### WHAT TO PRODUCE
Transcribe the data below verbatim from the line with "The height and width of the screenshot is (534, 722)." to the line with "Task: Select Power in the sidebar". Include both of those lines.

### PROVIDED DATA
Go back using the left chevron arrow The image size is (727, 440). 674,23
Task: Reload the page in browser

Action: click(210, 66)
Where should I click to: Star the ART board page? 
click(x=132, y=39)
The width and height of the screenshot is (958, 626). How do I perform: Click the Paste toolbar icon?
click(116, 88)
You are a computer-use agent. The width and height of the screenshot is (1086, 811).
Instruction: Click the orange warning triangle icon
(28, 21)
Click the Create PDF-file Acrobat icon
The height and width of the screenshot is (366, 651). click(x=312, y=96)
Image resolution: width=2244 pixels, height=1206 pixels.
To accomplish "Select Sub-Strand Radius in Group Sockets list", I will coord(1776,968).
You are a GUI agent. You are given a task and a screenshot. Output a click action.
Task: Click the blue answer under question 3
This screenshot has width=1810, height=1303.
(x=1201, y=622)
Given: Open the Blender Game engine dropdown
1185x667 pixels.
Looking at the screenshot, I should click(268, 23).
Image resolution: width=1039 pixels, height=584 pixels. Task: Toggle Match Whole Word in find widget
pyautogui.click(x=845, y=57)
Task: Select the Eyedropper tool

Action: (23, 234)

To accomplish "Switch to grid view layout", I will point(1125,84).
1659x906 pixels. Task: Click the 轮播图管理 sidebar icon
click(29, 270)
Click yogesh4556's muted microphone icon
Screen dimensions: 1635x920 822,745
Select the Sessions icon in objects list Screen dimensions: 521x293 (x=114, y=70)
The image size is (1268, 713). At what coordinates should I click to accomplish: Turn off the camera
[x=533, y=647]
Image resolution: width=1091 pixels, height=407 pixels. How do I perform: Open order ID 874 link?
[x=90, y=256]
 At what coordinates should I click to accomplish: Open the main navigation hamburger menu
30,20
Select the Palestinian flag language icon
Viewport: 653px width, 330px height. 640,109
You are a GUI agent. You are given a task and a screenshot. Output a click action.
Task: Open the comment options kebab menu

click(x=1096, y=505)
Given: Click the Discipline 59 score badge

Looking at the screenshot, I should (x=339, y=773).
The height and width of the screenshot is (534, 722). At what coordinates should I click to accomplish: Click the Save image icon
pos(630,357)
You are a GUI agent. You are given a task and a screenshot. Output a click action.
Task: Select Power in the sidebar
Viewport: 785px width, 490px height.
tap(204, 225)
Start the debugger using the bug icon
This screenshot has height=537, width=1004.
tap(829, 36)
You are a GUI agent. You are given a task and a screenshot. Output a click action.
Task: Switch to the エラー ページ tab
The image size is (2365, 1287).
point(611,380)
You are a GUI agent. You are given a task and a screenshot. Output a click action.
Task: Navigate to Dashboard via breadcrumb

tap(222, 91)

### WRITTEN RESPONSE
The height and width of the screenshot is (534, 722). At what coordinates should I click to accomplish: Click the Save image icon
pos(630,357)
You are a GUI agent. You are given a task and a screenshot. Output a click action.
Task: Select Power in the sidebar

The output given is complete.